A few weeks ago, to nobody's surprise, I bought a set of books. (My friends, reading this, will sigh and shake their heads; they know that my apartment already looks like the San Francisco Library after the earthquake.) I had been hunting a topic for this month's essay, but no matter what notion I toyed with, the books kept luring me away. Aside from beautiful young people, nothing is more seductive than beautiful old books.

And this set, to me, was especially seductive: a complete run, in nine volumes, of Ego, the diary-autobiography-scrapbook of the great British drama critic James Agate (1877-1947), who covered theater for London's Sunday Times from 1923 until his death. I already owned several of the volumes, along with many of Agate's review collections, but I shelled out for this batch, not only because it was complete, but also for its association: It had belonged to one of Agate's few American devotees, the arts journalist Thomas Quinn Curtiss (remembered now for his biography of the film director Erich von Stroheim). Agate had dedicated one of Ego's later volumes to Curtiss. That and two of the others carry on their flyleaves lengthy, affectionate inscriptions to Curtiss, in Agate's small, precise handwriting.

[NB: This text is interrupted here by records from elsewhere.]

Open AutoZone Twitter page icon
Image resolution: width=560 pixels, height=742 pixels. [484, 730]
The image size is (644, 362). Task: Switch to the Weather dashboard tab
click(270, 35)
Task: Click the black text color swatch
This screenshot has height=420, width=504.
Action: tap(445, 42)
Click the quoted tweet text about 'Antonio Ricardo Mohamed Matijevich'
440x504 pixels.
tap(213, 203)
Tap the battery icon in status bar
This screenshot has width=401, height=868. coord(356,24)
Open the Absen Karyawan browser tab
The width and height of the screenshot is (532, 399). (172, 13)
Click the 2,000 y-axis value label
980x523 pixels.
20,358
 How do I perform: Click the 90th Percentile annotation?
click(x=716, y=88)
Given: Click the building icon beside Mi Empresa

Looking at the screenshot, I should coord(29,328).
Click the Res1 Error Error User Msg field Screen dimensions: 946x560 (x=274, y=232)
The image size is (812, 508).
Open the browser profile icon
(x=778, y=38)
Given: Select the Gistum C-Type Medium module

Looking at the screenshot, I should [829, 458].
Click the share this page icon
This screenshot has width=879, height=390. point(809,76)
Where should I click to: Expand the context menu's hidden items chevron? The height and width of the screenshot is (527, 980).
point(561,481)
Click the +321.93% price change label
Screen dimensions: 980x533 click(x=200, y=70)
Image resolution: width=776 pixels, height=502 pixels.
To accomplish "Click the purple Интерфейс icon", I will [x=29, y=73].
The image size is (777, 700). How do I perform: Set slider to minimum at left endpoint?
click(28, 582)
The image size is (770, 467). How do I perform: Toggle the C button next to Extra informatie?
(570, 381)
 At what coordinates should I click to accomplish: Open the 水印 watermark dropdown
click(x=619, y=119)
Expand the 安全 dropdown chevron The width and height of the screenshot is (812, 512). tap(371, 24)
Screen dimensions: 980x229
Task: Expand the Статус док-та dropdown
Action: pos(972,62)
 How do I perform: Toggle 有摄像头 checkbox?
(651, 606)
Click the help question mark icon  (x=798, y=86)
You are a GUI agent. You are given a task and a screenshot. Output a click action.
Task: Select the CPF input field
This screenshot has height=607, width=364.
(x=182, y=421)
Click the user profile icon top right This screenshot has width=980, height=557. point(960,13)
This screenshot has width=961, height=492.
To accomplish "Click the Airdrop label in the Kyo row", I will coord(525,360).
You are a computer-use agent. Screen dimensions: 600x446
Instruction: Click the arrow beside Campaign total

Mrs. Patrick Campbell, for whom G.B. Shaw wrote the role of Eliza Dolittle in Pygmalion, found an admirer in James Agate.
Mrs. Patrick Campbell was the original Eliza Doolittle, a role that G.B. Shaw wrote specifically for her in his Pygmalion, first performed in 1913.

I love reading Agate and often cite him. (I quoted him in this column two months ago, on the topic of leaving shows early.) He came late to theater criticism: Born in Manchester, he spent his early adulthood in his father's wholesale cotton-cloth business, and didn't begin writing for a living till he was nearly 40. As his orotund style often reveals, he remained in many ways a Victorian. While chronicling, appreciatively, the exciting early years of Gielgud, Richardson, and Olivier, he still considered Henry Irving the greatest actor he had ever seen. Though relishing racy, colloquially contemporary writing and acting — he led the cheers for the Group Theater's 1938 London triumph in Clifford Odets' Golden Boy — he took the highly stylized French classical tradition as one of his major critical touchstones, putting Sarah Bernhardt on a pedestal as high as Irving's.

As this suggests, Agate reveled in his contradictions. Genial and spontaneously witty, he made devoted friends in all walks of life while staunchly believing that Britain's class system was irrevocable. Similarly, his fervent English patriotism never stopped him from scathing remarks about English shortcomings ("The coffee, we being in England, was undrinkable"), or from relishing other countries' artistic achievements — gleefully employing them as sticks with which to belabor substandard English work. A lover of fine food and wine who bred champion show horses, he lived chronically beyond his means (recording his tax troubles in Ego), and worked fiendishly to keep up, writing weekly articles for six periodicals besides the Sunday Times. (He fretted when his yearly output fell below half a million words.)

Agate's reviews, like those of all great critics from the past, can be sifted for their innumerable nuggets of wit, wisdom, and theater lore. The nine volumes of Ego, however, constitute a phenomenon unlike anything else in theatrical literature. Kept more or less in diary form, they naturally contain much overspill from his theatergoing: thoughts deleted from or left unsaid in his reviews; his post-review reflections; remarks, addressed to him or overheard, at or after the show. (At one intermission, a lady seated in front of him turns round and exclaims loudly, "Ah, Mr. Agate, how are you enjoying the play? I am sitting with the author's mother.")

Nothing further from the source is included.